Op-Ed: Why you should buy Microsoft instead of a wedding dress
It struck me as I stood in the bridal shop, looking at the flowing white dresses adorning the pink walls — the contradiction inherent in a wedding dress. It’s a once-in-a-lifetime gown that’s meant to flawlessly fit your body with perfect alignment to your taste and style. A wedding dress is supposed to embody originality, yet the billowing white gowns felt homogeneous. Identical.
By the time I looked at a price tag, I had already decided to say “no” to the dress. And “no” to the big wedding, with hold-the-date mailings, invite mailings, and a venue that has to be secured two years in advance with a $1,200 deposit.
This was pre-COVID-19, when the biggest wedding concerns were how to make it Instagram-worthy.

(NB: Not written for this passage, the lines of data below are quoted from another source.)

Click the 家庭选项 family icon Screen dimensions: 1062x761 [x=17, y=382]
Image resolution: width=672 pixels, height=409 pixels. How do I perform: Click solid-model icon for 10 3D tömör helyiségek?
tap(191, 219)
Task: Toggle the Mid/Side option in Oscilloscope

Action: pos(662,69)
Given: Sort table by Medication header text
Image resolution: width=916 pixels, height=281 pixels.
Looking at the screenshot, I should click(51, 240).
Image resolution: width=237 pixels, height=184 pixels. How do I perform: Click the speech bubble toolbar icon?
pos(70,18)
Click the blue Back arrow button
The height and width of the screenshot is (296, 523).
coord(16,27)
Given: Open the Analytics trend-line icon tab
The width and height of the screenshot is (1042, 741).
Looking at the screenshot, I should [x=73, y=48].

Now the Centers for Disease Control and Prevention is advising canceling gatherings with more than 10 people. Weddings are being rescheduled or scrapped altogether as wedding planners wonder if this is the end of the statement-wedding era.

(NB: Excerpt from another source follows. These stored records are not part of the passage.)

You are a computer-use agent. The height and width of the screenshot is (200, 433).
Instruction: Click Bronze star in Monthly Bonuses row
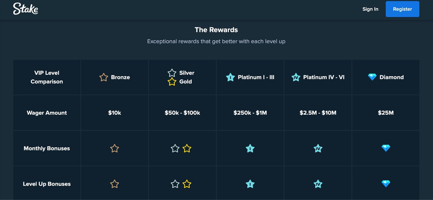pos(114,148)
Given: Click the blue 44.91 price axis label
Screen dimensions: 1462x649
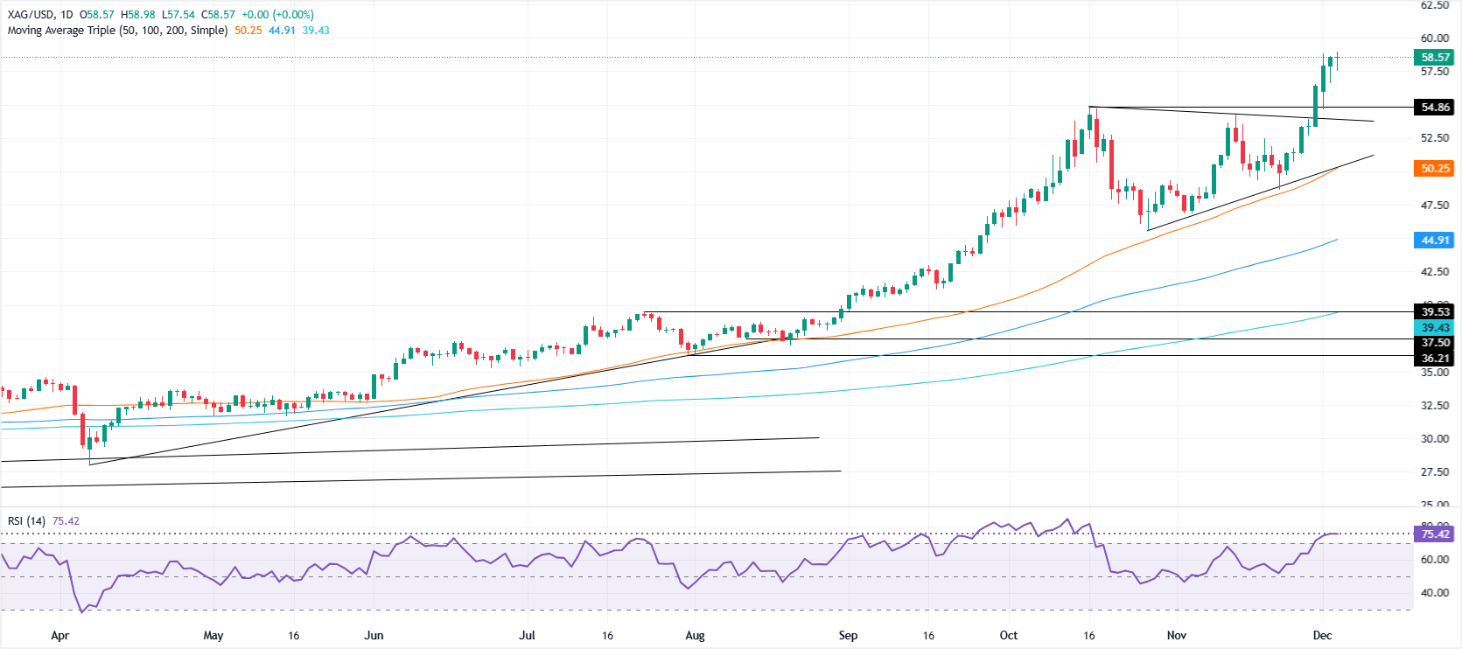Looking at the screenshot, I should tap(1435, 240).
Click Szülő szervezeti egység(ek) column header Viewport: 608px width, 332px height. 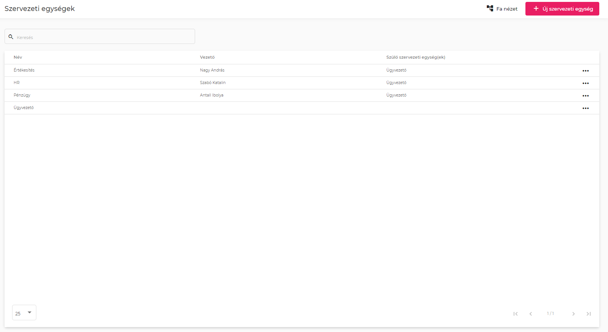(416, 58)
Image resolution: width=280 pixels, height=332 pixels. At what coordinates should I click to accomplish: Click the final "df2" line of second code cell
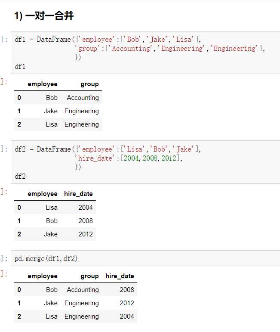[20, 176]
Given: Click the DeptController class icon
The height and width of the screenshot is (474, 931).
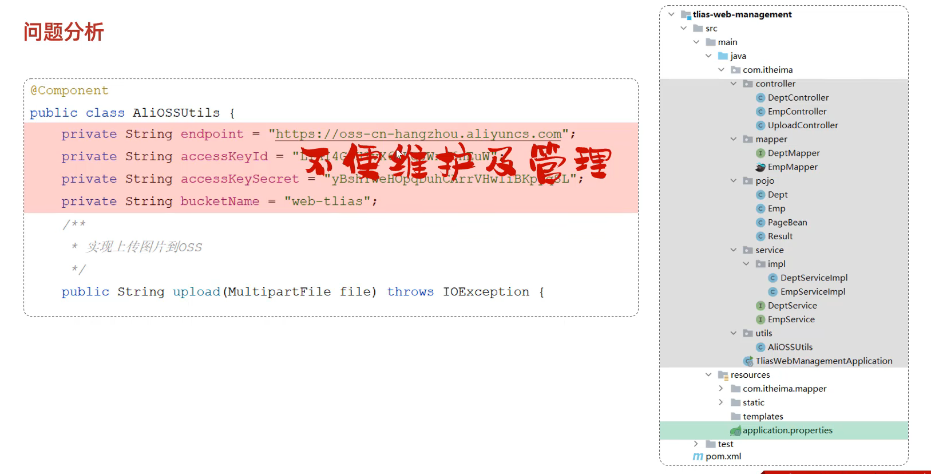Looking at the screenshot, I should tap(760, 98).
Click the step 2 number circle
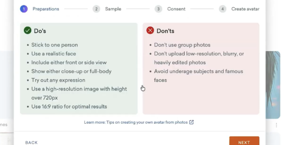The height and width of the screenshot is (145, 282). point(96,9)
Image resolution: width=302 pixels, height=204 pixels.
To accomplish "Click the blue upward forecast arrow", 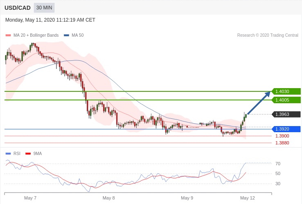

Please let it be so. Perhaps the pandemic and the need to quarantine will give society the time it needs to reexamine what a wedding should be. With luck, expensive, elaborate weddings will die out with the virus.
It takes enormous effort to arrange a big wedding — to find the perfect spot to say “I do,” to settle the guest list, the music, the food.

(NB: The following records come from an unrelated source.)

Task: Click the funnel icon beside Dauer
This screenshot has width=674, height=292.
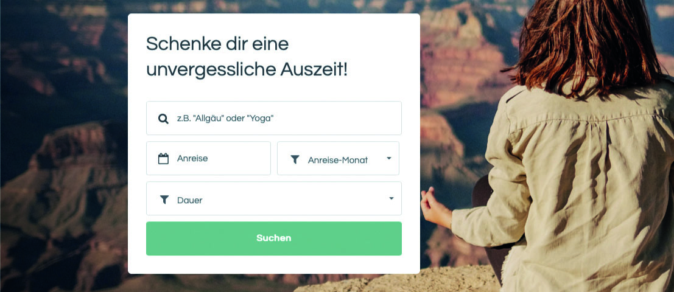Action: [164, 200]
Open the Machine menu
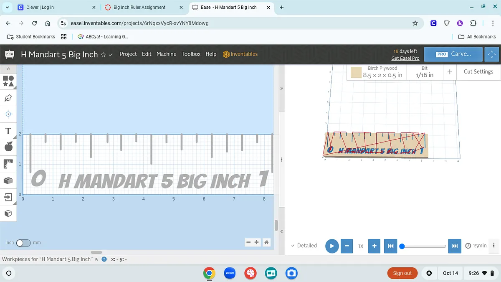Screen dimensions: 501x282 coord(166,54)
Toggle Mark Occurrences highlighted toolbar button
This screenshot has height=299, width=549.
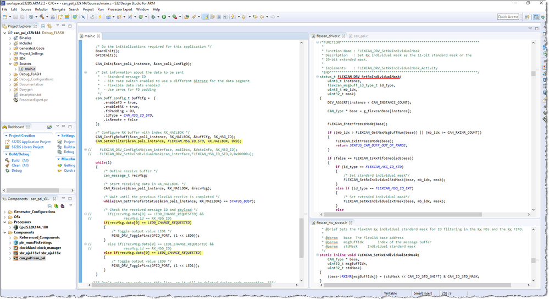[x=206, y=17]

I was never one of those little girls who started planning her dream wedding in grade school. I never sat around envisioning how I wanted my wedding dress to look. But ever since I read my first investing book in high school, I’ve been keenly interested in how I wanted my finances to look. Once I became engaged and started reviewing wedding options that fit our humble budget, it only strengthened my long-held conviction: Weddings, at least the grand productions that have become increasingly popular, are a waste of money.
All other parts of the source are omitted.